Most consumers do not want to take any risks and rely on fixed-rate mortgages to finance their property. These are now widely available, but what exactly are fixed-rate mortgages and what needs to be considered?
What is a fixed-rate mortgage?
A fixed-rate mortgage is a secure method of financing a property. The agreed interest rate remains the same over the entire term of the mortgage. During the term, the mortgage cannot be cancelled or repaid. Repayment is possible under certain circumstances however expensive early repayment penalties then apply. With a fixed-rate mortgage, the bank hedges the interest rate before disbursement. In this way a potential loss for the bank can be prevented. When taking out a fixed-rate mortgage, the term of the mortgage is the most important factor. Mortgage terms of between two and 25 years are available.

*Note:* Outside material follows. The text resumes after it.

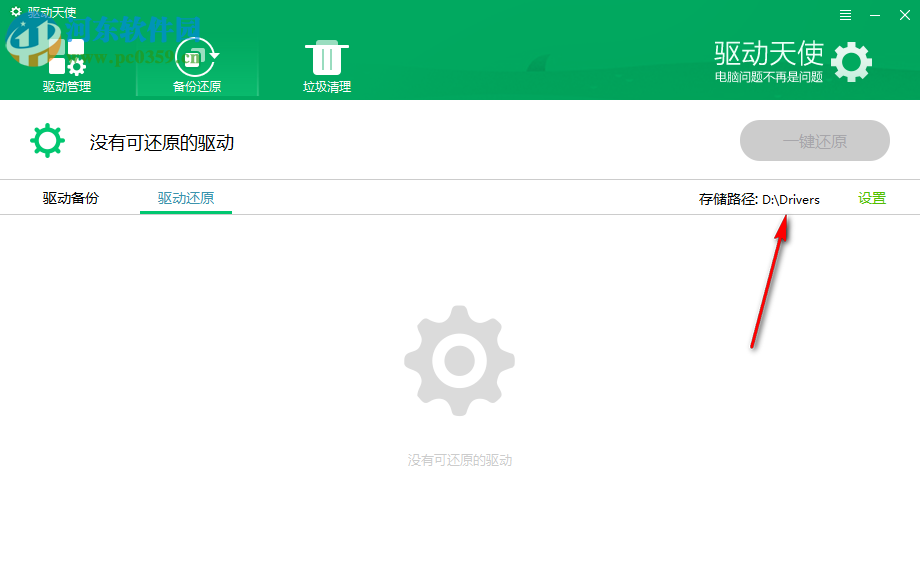Click the 一键还原 restore button
This screenshot has height=580, width=920.
[814, 140]
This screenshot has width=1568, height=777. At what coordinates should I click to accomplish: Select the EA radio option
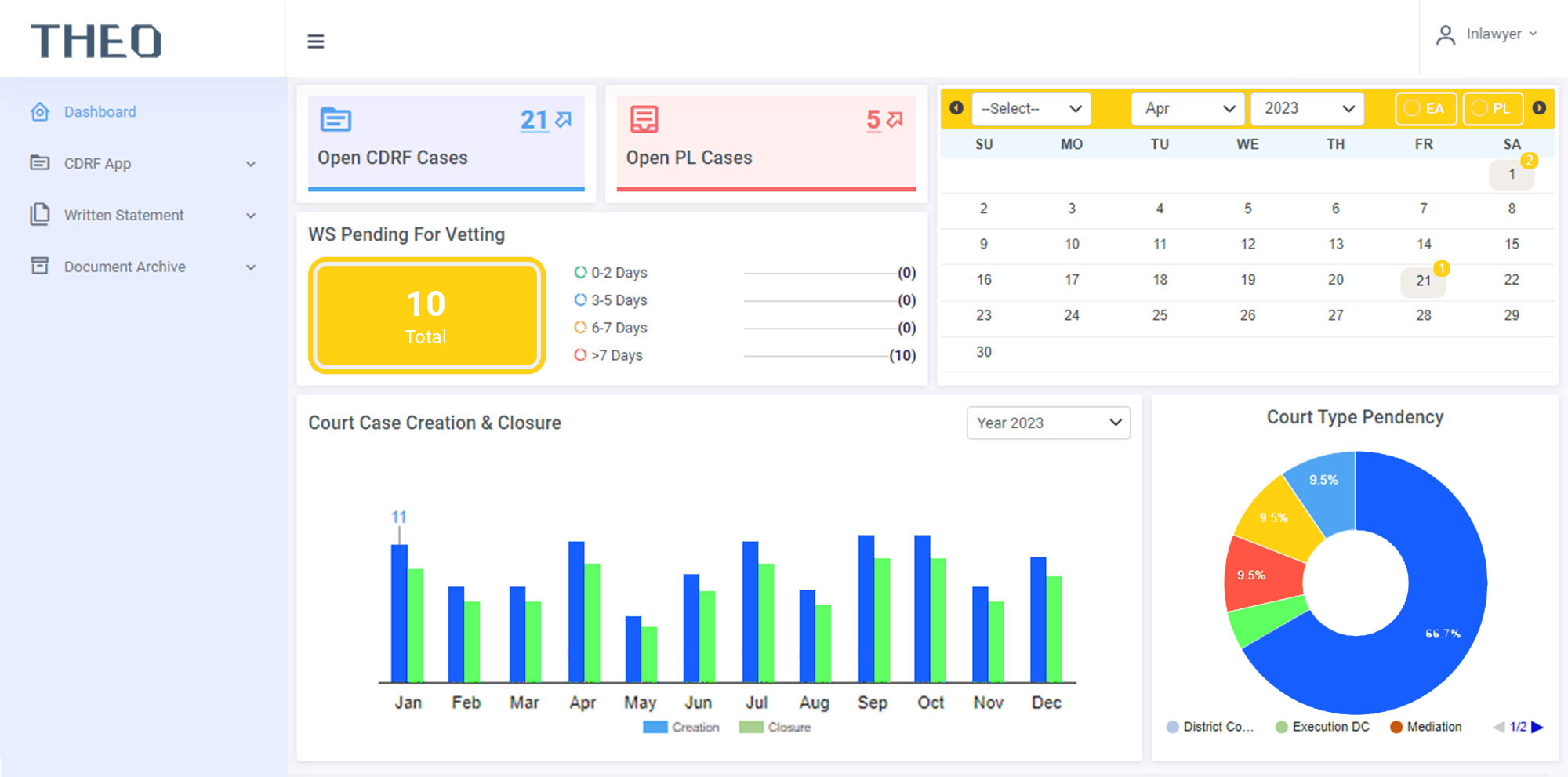click(x=1412, y=108)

When choosing a fixed mortgage the following points need to be considered
- Read contract details carefully
Many banks include a right of termination in the contract. This can be useful if the customer has a lower income. If terminated, an early repayment fee may also be incurred.
- Expect the unexpected
Unexpected personal events such as divorce, separation, unemployment or death can lead to premature termination of the mortgage - the resulting penalties can be very expensive.
- Monitor the interest rates trends
Most consumers are familiar with the following phenomenon: they purchase a beautiful but expensive piece of clothing only to find out a week later that the purchased item is now half as expensive. Interest rates can also rise and fall sharply after the contract has been signed. It is therefore not a good idea to take out a mortgage spontaneously - keep an eye on interest rates over a period of time and choose a good moment to take out a fixed-rate mortgage.
- Security or flexibility?
Taking out a fixed-rate mortgage provides security for consumers as the monthly costs can be budgeted for. There is, however, no flexibility should interest rates fall. Moreover, the property cannot be sold during this period without incurring high additional costs.
- Compare interest rates
The offers for fixed-rate mortgages often differ considerably. It is therefore worth comparing these offers carefully so that you do not pay too much for the mortgage.
Experts recommend taking your time when deciding which to go fixed-rate mortgage to go for. This applies especially to the chosen term as well as to the interest rate offered. Remember, it may also be worth looking at the other types of mortgage.